The Military Leadership Styles

Transactional style

Transactional leadership is characterized by the relationship between the leader and his followers. The director achieves the fulfillment of tasks from his followers through the “carrot and stick” method. Usually, a superior uses various rewards in exchange for the performance of his subordinates. Different bonuses and punishments contribute to the motivation of employees and their interest in achieving specific goals. The leader establishes a link between achieving goals and remuneration, clarifies expectations, makes promises and resources in exchange for the support of followers, enters into mutually beneficial agreements, negotiates resources, exchanges his help for efforts from employees and encourages successful work. Without a transactional basis, expectations remain blurred, the direction of movement is unclear, and goals are vague. Transactional leadership forms the foundation for a more mature interaction (Haimanot, 2020). This system is often used in the military: if the soldiers perform their duties well, they are rewarded; if the servicemen fail, they receive a reprimand or a more severe punishment from the commanders.

Transformational style

Transformational leadership is one of the leadership styles that involve the implementation of significant shifts by the leader. The one is deeply interested in his work and is immersed in the process. He inspires his subordinates to “new feats” and positive changes. At the same time, the leader should identify the weaknesses and strengths of his followers and set them tasks that can optimize their work. Transformational leadership enhances the motivation, morale, and productivity of followers through various mechanisms, including linking the sense of identity and self-consciousness of the follower with the project and with the collective self-consciousness of the organization. This leadership motivates people to achieve unexpected or remarkable results (Haimanot, 2020). In the military, it gives the soldiers the authority to make decisions and influence the future together. That causes a positive change in the attitude of followers and the organization.

Servant style

Servant leadership is a concept based on serving the people. A service leader is always an excellent example for everyone. He is characterized by empathy, sensitivity, involvement, sociability; The one will always listen and help. They feel and understand the world of the interlocutor, can empathize; This person is always honest and leads intelligently. The entire team participates in decision-making, and the contribution of each person is important for the future. However, the service leader prefers not to be the center of attention and allows his team to independently make decisions concerning their synergy. This approach helps to create a good corporate culture and leads to an increase in the morale of each team member (Hai & Van, 2021). This system allows soldiers to develop better through joint efforts. Indeed, service leadership has its own significant disadvantages, such as the lack of making quick decisions and the ability to complete the work in the shortest possible time.

Autocratic style

The authoritarian leadership style is based on the formal authority of the leader. It is characterized by the desire of the superior to take decisions on himself without any consultations with assistants. The advantages of this style are making quick decisions, employee productivity, and less stress under certain circumstances. The disadvantages of this style are fear and unpleasant feelings for subordinates, lack of flexibility and feedback. An autocratic leader is a leader who seeks to centralize power, basing it on official position, control over the distribution of rewards and coercion. The autocratic leader tightly manages all the work within his competence and, to ensure the performance of the work, can exert psychological pressure, threaten. The main personality traits of an authoritarian leader are ambition, dominance, categoricity, rudeness, intransigence to criticism, aggressiveness, rigidity. Autocratic leadership works best in situations where quick decisions are required without considering disagreements (Haimanot, 2020). For example, in the military industry, an autocratic leadership style is often used; Commanders-in-chief are responsible for soldiers and make difficult decisions, which allows servicemen to focus exclusively on fulfilling orders and assignments.
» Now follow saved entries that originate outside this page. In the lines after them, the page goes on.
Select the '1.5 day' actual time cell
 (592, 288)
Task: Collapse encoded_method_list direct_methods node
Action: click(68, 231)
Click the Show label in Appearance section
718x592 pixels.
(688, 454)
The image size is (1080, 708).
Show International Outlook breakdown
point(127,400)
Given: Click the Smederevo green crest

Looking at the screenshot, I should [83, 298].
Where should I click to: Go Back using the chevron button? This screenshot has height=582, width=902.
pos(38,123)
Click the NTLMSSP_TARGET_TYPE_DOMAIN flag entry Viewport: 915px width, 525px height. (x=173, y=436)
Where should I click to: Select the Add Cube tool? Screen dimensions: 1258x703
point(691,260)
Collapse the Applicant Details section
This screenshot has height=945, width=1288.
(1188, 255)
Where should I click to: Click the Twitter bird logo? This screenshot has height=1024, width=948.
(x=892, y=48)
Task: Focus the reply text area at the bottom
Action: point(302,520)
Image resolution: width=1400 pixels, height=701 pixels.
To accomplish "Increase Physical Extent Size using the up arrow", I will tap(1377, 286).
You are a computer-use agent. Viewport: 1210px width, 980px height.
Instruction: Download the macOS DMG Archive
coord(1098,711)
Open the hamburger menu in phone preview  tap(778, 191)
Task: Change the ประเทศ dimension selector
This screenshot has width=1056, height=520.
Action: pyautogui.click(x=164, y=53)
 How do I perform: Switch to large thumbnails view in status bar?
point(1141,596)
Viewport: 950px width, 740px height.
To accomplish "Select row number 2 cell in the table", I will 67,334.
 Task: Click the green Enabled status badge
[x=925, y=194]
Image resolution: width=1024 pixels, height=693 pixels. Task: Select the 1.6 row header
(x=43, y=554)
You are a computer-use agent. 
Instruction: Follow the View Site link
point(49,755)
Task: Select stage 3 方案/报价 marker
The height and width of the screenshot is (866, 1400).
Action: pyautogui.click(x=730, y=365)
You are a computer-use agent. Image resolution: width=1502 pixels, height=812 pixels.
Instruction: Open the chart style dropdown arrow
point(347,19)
Followership is primarily the ability to follow the leader, adhere to his views, opinions, judgments and support his efforts. Good followers are diligent and purposeful, pay attention to details and make efforts. In this case, any of the sides depends on each other. Such relations are characterized by teamwork and joint work of people focused on a particular task. Followers and leaders are active participants in creating productive, effective processes and situations. Consistency will always be in the shadow of leadership. But there are no leaders without followers, and constant success with weak followers usually turns out to be unattainable (Scott, 2019). In the army, soldiers are aware of their responsibility for following the orders of the commander and take appropriate actions.


Haimanot, A. (2020). The effect of leadership styles on the employee performance: In case of army foundation. St.Mary’s University.

Hai, T. N., & Van, Q. N. (2021). Servant leadership styles: A theoretical approach. Emerging Science Journal, 5(2), 245-256. Web.

Scott, D. H. (2019). Applied followership for sustainable competitive advantage. [Master’s thesis, The University of Strathclyde]. ResearchGate.